The influence of the clarification and filtration process on the content of Ellagitannins (ET) and anthocyanins (ACY) in raspberry juice. The results above the bars marked by the same letter do not differ statistically at p < 0.05
Impact of filtration
The study showed that the filtration process had a critical impact on the retention of the studied polyphenols in the juice. Table 1 and Fig. 2 also show a comparison of the content of ellagitannins in the juice before and after the filtration process. Based on analysis of the sum of the tested compounds, it is observed that the filtered (clear) juice retained only 18.2% of the ellagitannins that were present in the juice before filtration. Lambertianin C was completely retained on the filtration barrier, while sanguiin H-6 was transferred to the juice in an amount of 18.2%. In the case of ellagic acid and its conjugates, the amount transferred to the filtered juice was 49–87%. Retention on the filtration partition was confirmed by analysis of the acetone extract obtained from its washing. In this extract, 83% of lambertianin C and 57% of sanguiin H-6 were recovered, and total ellagitannin recovery was 60%. Summing the recovery of the tested compounds in the filtered juice and the washing extract, over 83% recovery of lambertianin C, 71% recovery of sanguiin H-6, and 95–101% recovery of ellagic acid and its conjugates were obtained. These results clearly indicate that during juice production, ellagitannin compounds may be largely removed during the filtration process. Comparing the two main ellagitannins, it was shown that lambertianin C, a trimeric ellagitannin with a high molecular weight, was subject to much higher retention than dimeric sanguiin H-6. It can be concluded from this that high-molecular-weight ellagitannins will be more susceptible to retention on filtration barriers. In the study by Hager et al., blackberry juice subjected to a clarification and filtration process had more than 60% lower content of ellagitannins than the juice before clarification, and the losses of lambertianin C and sanguiin H-6 were 59.5% and 73%, respectively [3]. The authors of that study did not specify how the juice was separated from the sediment formed during clarification. Numerous studies clearly show that the type of filtration, namely the use of conventional filtration (> 10 μm), micro-filtration (1–10 μm) or ultrafiltration (0.01–1 μm), has a significant impact on the content of certain groups of polyphenols in fruit juices [15, 16]. The tendency of ellagitannins to be retained on filtration membranes was used in research by Acosta et al., where lambertianin C and sanguiin.

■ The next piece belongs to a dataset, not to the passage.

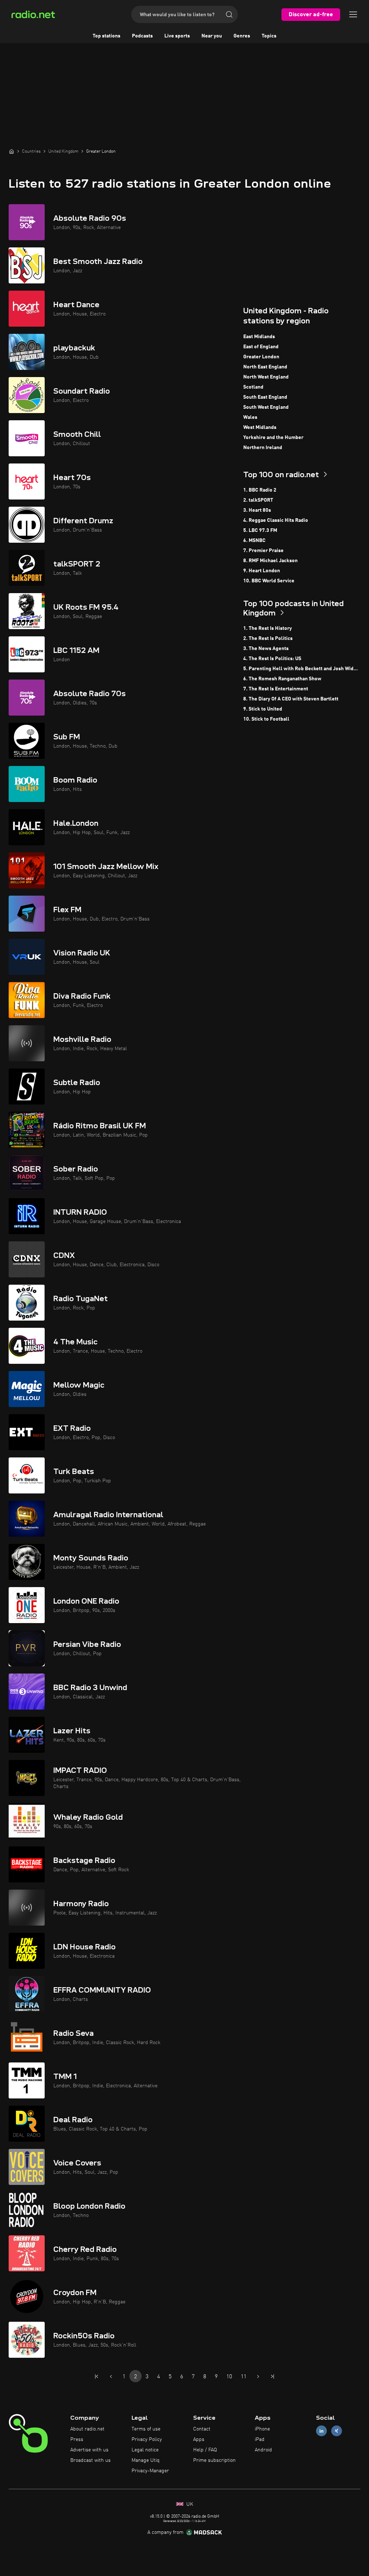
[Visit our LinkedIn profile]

H-6 were effectively isolated from blackberry juice and separated (to a degree of 90%) from anthocyanins [20]. From a technological point of view, the purpose of the clarification and filtration process is to remove undesirable turbidity and increase the color stability of the juice during storage. The formation of turbidity in juices is closely linked to the presence of polyphenols, particular those with a high molecular weight, which can form complexes with proteins and, thus, produce turbidity [16]. On the other hand, compounds with beneficial health properties are removed during this process [10].
The filtration process was not observed to have any significant effect on anthocyanins. The recovery of the tested anthocyanins in the filtered juice was 101%. Analysis of the acetone extract from the washing of the filtration partition showed the presence of an additional 10% of anthocyanins, which gives 111% total recovery of these compounds. The positive balance of anthocyanins is difficult to explain, but it may result from additional extraction of these compounds with a water–acetone solution from a filter cake consisting of water-insoluble pulp and skin fractions of raspberry fruit. Considering anthocyanins and ellagitannins as the most important groups of polyphenols in the tested juice, the total loss of these compounds as a result of enzymatic treatment and filtration was 35%. In a similar study of pomegranate juice by Farahmand et al. [26], it was shown that the process of enzymatic treatment and sedimentation caused a decrease in the polyphenol content by 25% in clarified juice, while the decrease in anthocyanin content was at a similar level. In turn, in a study by Fisher et al. [15], it was indicated that the process of enzymatic treatment and filtration did not significantly affect the content of polyphenols, including anthocyanins. However, those authors indicated that the application of the micro-filtration process, with the use of 0.2 µm ceramic membrane filters, can significantly reduce the content of these compounds.
Impact of pasteurization
Due to the low content of the main ellagitannins in the filtered juice, experiments on the effect of thermal processing of the juice on the content of ellagitannins were carried out on juices fortified with ellagitannin extract produced from pomace as described by Klewicka et al. [23]. The contents of lambertianin C and sanguiin H-6 in fortified unpasteurized juice were 68 and 65 mg/L, respectively, and the contents of conjugates and ellagic acid were 14.6 and 2.3 mg/L, respectively (Table 2). The content of anthocyanins was several times higher: the juice before pasteurization contained 421 mg/L of cyanidin-3-sophoroside and 97 mg/L of cyanidin-3-rutinoside.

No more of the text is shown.